On his first day back in the Oval Office, Donald Trump took a large, righteous step toward promoting a cherished First Amendment value by signing Executive Order (EO) 14149. Titled “Restoring Freedom of Speech and Ending Federal Censorship,” the EO extends unfettered protection for free expression, bluntly proclaiming that “[g]overnment censorship of speech is intolerable in a free society.” It adds that “it is the policy of the United States to . . . secure the right of the American people to engage in constitutionally protected speech.”
The EO marked a laudable rebuke of what I’ve described as “the Biden administration’s jawboning––verbal arm twisting––of platforms like Facebook, YouTube, and X to delete or otherwise obscure conservative-leaning perspectives about matters like COVID-19 mask mandates and vaccines, and the 2020 presidential election.” The EO asserts that:
Over the last 4 years, the previous administration trampled free speech rights by censoring Americans’ speech on online platforms, often by exerting substantial coercive pressure on third parties, such as social media companies, to moderate, deplatform, or otherwise suppress speech that the Federal Government did not approve.
The EO was welcome news for both online speakers and platforms because the US Supreme Court in 2024 dodged the substantive merits of jawboning claims brought by two states and several individuals (including Jay Bhattacharya, Trump’s pick to head the National Institutes of Health). The presence of high-profile technology company leaders at Trump’s swearing-in ceremony, when coupled with his EO signing that day, created the optics “that Trump stands with them in protecting platform free expression for all viewpoints.”
Sadly, the EO is proving to be little more than optics, a feckless First Amendment façade failing to cloak Trump’s vastly more numerous retributive assaults on the freedoms of speech and press. For instance, Trump’s efforts to control speech at private universities gut the notion that he’s all about safeguarding free expression. He’s certainly not when it comes to the expressive rights of educational institutions and their faculty.
The Wall Street Journal recently opined that “trying to dictate [university] curriculum and faculty choices is an intrusion on free speech and risks defeat in court.” Indeed, Harvard University President Alan Garber asserts in a lawsuit that “[n]o government—regardless of which party is in power—should dictate what private universities can teach, whom they can admit and hire, and which areas of study and inquiry they can pursue.”

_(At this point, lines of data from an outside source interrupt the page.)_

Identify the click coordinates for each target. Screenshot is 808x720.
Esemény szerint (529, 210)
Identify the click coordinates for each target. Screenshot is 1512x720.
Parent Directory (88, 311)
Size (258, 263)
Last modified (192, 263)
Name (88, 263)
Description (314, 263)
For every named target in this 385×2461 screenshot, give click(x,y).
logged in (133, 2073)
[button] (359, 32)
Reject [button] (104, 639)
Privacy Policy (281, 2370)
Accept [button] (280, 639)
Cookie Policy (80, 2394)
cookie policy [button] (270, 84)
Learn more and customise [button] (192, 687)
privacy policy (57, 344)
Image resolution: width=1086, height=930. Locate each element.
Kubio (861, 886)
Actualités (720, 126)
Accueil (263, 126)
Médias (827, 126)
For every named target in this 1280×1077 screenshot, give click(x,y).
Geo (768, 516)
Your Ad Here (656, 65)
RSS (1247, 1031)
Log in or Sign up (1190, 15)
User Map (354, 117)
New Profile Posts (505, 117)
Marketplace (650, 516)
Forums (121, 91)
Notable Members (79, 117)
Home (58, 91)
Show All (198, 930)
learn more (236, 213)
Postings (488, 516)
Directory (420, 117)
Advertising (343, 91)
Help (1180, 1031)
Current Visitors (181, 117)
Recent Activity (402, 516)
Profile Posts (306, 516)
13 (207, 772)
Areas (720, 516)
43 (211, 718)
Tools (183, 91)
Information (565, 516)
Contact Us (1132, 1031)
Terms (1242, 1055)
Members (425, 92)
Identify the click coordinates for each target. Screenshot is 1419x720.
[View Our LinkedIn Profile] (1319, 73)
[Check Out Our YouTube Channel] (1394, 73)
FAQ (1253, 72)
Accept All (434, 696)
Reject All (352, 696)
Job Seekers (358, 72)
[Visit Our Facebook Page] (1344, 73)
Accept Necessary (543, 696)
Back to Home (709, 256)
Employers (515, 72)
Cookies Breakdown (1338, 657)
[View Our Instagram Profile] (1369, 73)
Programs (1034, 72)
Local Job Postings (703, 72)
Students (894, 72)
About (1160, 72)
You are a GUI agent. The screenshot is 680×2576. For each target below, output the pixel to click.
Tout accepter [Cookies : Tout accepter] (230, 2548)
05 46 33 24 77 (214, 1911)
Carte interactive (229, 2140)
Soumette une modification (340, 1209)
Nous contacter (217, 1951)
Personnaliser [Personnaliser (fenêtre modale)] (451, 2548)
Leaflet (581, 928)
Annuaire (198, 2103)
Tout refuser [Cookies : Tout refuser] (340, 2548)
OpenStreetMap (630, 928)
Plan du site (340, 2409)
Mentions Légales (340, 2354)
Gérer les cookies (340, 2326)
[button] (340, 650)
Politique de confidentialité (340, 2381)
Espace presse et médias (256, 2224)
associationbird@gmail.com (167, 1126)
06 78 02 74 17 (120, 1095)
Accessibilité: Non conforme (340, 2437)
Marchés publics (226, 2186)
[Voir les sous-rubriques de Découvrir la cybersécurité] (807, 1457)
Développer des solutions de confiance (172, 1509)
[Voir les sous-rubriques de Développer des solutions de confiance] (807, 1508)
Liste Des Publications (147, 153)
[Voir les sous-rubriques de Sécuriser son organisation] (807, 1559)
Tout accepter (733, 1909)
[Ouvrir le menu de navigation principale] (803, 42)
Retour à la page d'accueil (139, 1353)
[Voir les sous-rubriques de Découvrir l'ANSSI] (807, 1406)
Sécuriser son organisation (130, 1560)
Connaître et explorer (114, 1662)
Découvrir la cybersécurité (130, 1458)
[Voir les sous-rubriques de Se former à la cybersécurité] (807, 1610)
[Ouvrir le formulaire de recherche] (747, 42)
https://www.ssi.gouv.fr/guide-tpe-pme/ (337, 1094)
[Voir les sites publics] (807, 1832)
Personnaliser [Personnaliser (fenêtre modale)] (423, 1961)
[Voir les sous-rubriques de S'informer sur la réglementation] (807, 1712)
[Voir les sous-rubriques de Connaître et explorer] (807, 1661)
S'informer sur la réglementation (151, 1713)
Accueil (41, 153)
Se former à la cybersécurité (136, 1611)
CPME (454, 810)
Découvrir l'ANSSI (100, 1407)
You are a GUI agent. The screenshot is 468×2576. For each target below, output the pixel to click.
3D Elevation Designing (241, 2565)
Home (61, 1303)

The Trump administration is also aggressively embracing the role of free-press destroyer, seeking to control or harm news organizations that don’t adopt the president’s narrative or convey stories he doesn’t like. The White House has restricted the Associated Press’s (AP) press-pool access because it still uses a term Trump rejects (Gulf of Mexico). The Federal Communications Commission (FCC) is using (and is threatening to further deploy) its news distortion rule to punish broadcasters for coverage not aligning with Trump’s views. I’ve contended this constitutes FCC regulatory overreach into an area––news judgment––where it should have minimal authority.
Trump’s attacks on the press also involve civil lawsuits, including one against pollster Ann Selzer and the owner of the Des Moines Register that Trump filed in December and amended once in office. Additionally, Trump has sued CBS and its owner, Paramount Global, over a pre-election 60 Minutes interview by Bill Whitaker with Kamala Harris.
Sometimes the administration utilizes more sweeping anti-press tactics. For example, Attorney General Pam Bondi on April 25 issued a memorandum that “rescind[s] Merrick Garland’s policies precluding the Department of Justice from seeking records and compelling testimony from members of the news media in order to identify and punish the source of improper leaks.” Bruce Brown, president of the Reporters Committee for Freedom of the Press, responded that:
Some of the most consequential reporting in U.S. history—from Watergate to warrantless wiretapping after 9/11—was and continues to be made possible because reporters have been able to protect the identities of confidential sources and uncover and report stories that matter to people across the political spectrum.
Trump doesn’t want “consequential reporting” unless the consequences favor him. The president views press freedom as transactional; fail to scratch his back, he’ll claw yours. As the AP’s amended complaint against the White House notes, Trump has stated “that the AP ‘has been very, very wrong on the election, on Trump and the treatment of Trump’ and that ‘they’re doing us no favors and I’m not doing them any favors.’” Indeed, after throttling the AP’s press-pool access, the administration has “made room for a new cohort of more partisan attendees, like right-wing podcasters, who often ask less-adversarial questions than traditional journalists.”
Ultimately, while pockets of the press and academia certainly may be too liberal for some conservatives, the president’s multi-pronged attack on First Amendment freedoms and dissent should be more disturbing.